Why does the python pathlib Path('').exists() return True?

mattm picture mattm · Jul 13, 2018 · Viewed 7.3k times · Source

I was expecting Path('') to be a path that does not exist because it does not correspond to a file or directory name. Why is this considered to exist?

from pathlib import Path

print(Path('').exists())

I assume there is an advantage gained by defining the Path('') to be the same as Path('.'). In what case is there an advantage?

Answer

scharette picture scharette · Jul 13, 2018

As other said, it resolves to the current path and therefore exists, but here's why,

pathlib.Path is acutally a subclass of pathlib.PurePath which assumes the current directory when the pathsegments (argument) is empty (equivalent to '').

You can prove that empirically like this,

from pathlib import PurePath
print(PurePath())
>>>> .

I assume there is an advantage gained by defining the Path('') to be the same as Path('.').

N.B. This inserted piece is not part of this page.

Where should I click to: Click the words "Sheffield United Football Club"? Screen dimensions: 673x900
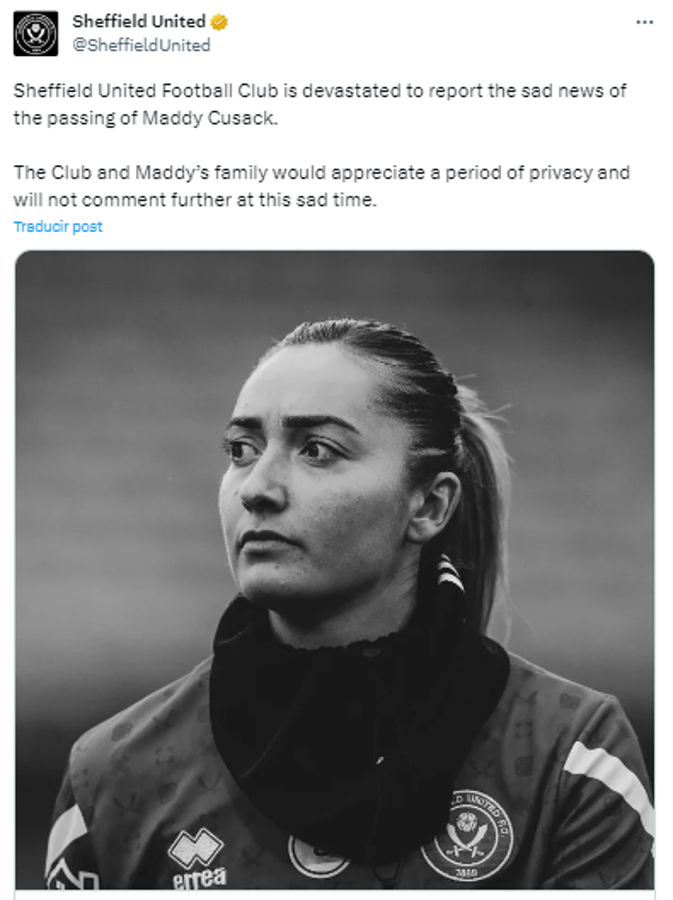click(x=146, y=90)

Correct. Even though I'm not the creator of that lib, I assume this is for syntax and logical reasons. Indeed, people often want to refer to the current directory to compute something dynamically. Therefore, for the same reason . points to the current directory, the lib creator probably wanted to let you write something like this,

>>>> p = Path() # or possibly Path('.')
>>> [x for x in p.iterdir() if x.is_dir()]

that would list sub directories.

Basically, see this as a default. It was logic that the default path returned by Path() was the current directory. Thus, logically, an empty string value should have the same behavior.